わからない中で、ひとつだけ、明確に思いついたこと。
それが、
「モロッコのムーレイイドリスに、リナさん @rina_kamochi に会いに行こう」ということでした。
それは、私の知っている方の中で、実際にわたしがやりたいと願うことを、実際になさっている方がだったから。
登りたい山を見つけたら、山を登ったことのない方ではなく、もう登ったことのある方に教えを乞う。それが私の中の大切な教えのひとつ。
リナさんは、現地の美しいものづくりを、現地の女性たちと行ない、現地の雇用を創出し、その素晴らしい品々を日本に届ける。そんな素敵なエシカル刺繍ブランド @dar50350 をなさっています。
“わたしのやりたいこと”をリアルに実践なさっている方がリナさんで、
私はリナさんが拠点を置くムーレイイドリスにいって、美しいものづくりの裏側にいる方々に直接お会いしたい、会いに行かなきゃ。半ば確信めいたものを感じました。
彼らがどんな方々で、どんな生活をし、どんな環境で、どんな想いでなさっているのか。
リナさんと、そして一緒に働く女性たちに会いに、日本から30時間近い時間をかけて。
ムーレイイドリスに行ってきました。
──
ムーレイイドリスでの2日間の体験は、一言では筆舌に尽くしがたい、でも確かに、確実に、間違いなく。

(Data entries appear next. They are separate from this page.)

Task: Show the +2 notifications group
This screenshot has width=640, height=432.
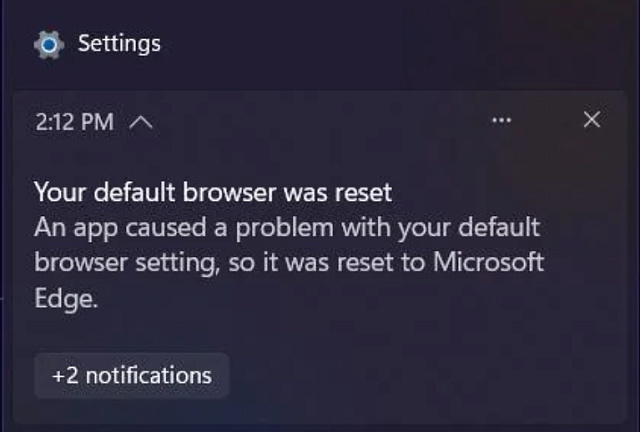Action: click(x=132, y=375)
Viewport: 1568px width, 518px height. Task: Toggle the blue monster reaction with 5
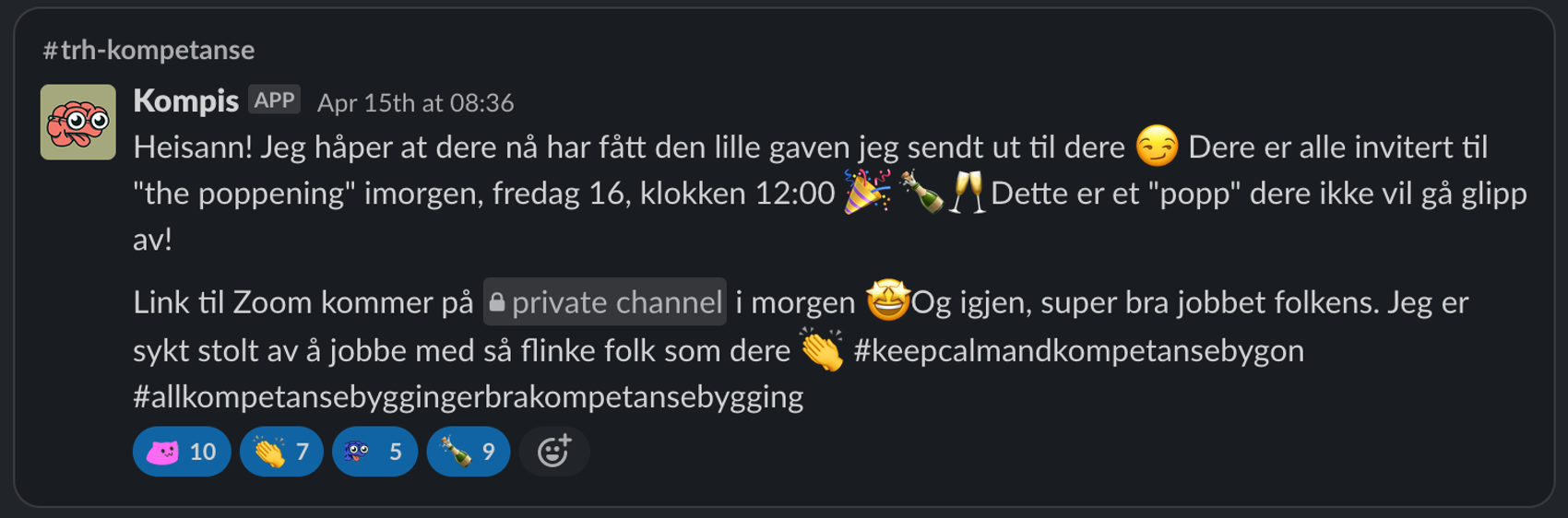tap(374, 452)
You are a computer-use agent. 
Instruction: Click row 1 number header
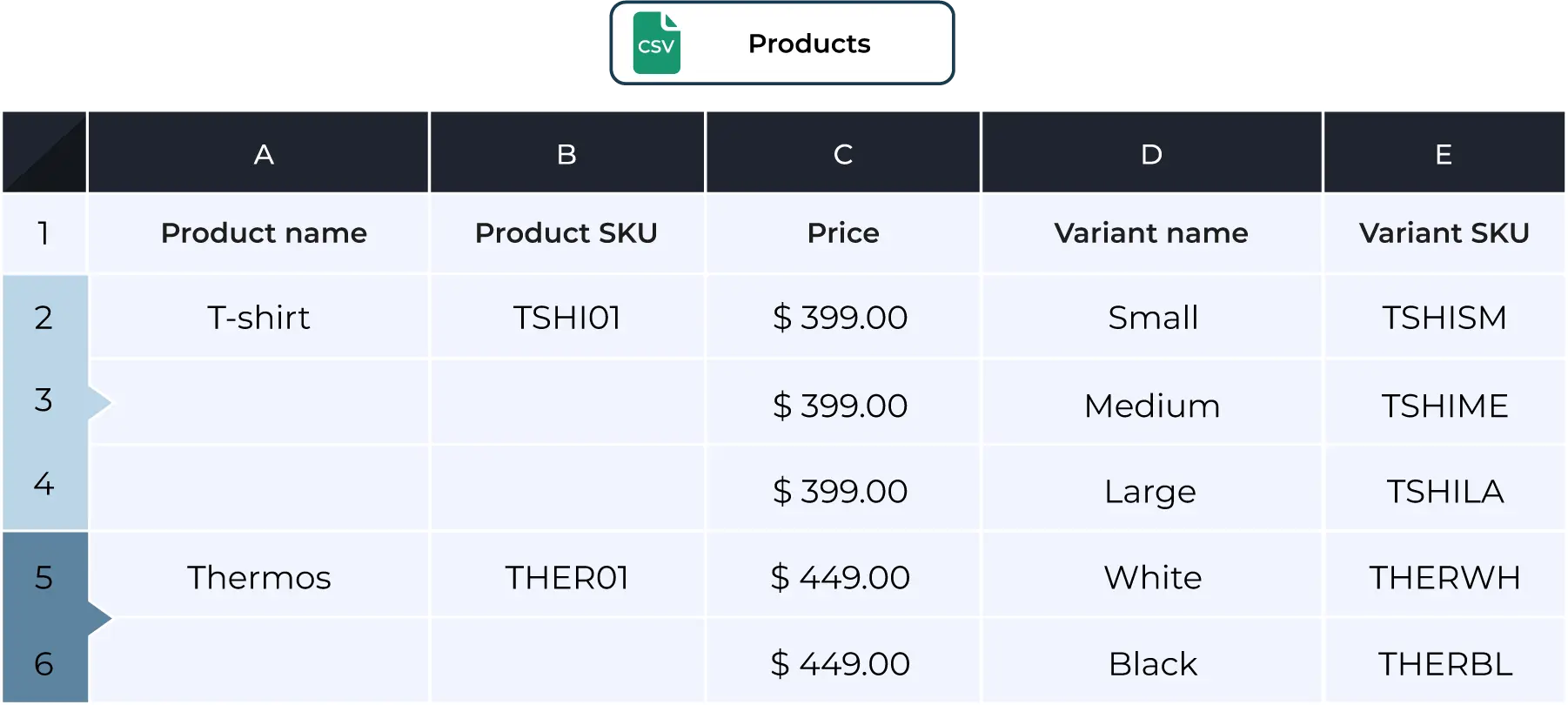click(x=44, y=233)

私の人生を大きく変えるであろう節目となる2日間になりました。
惜しみなくリナさんが見せてくださった現地のリアルは、
私の持っている概念の斜め上をいくものばかりでした。
2日間、みっちりと時間をかけてたくさんの方にお会いし、アラビア語でカラフルな感情と共にお話しするリナさんや現地の方々から、本当にたくさんのことを学ばせていただきました。
人生の教えになるような美しい言葉たちや、美しい価値観。私の内側の引き出しに、次々とたくさんの新しい概念が埋まってゆく。そのことを消化するのに、自分の理解に落とし込むのに、味わい直すのに、数日という時間がかかり、それまで何も投稿ができないでいました。
自分がいままで、いかに自分のためだけに生きてきてしまっていたか。
本当の豊かさとは。暖かさ。人々の優しさ。
深いつながりを作ることの力強さ。偉大さ。
当たり前だけれど忘れてしまう、豊かさをつくるのはお金じゃない、ということ。今を味わうこと。
突発的な「リナさんに会いにムーレイイドリスに行きたいです!」という希望を、温かく迎え入れてくださったリナさん。
見ず知らずのわたしを、ふわふわのタオルで包むように迎え入れてくれたムーレイイドリスの方々。
こんなにも心が豊かな人たちが存在するのか。こんなに美しく、あたたかい生き方が、人生が。存在するのか。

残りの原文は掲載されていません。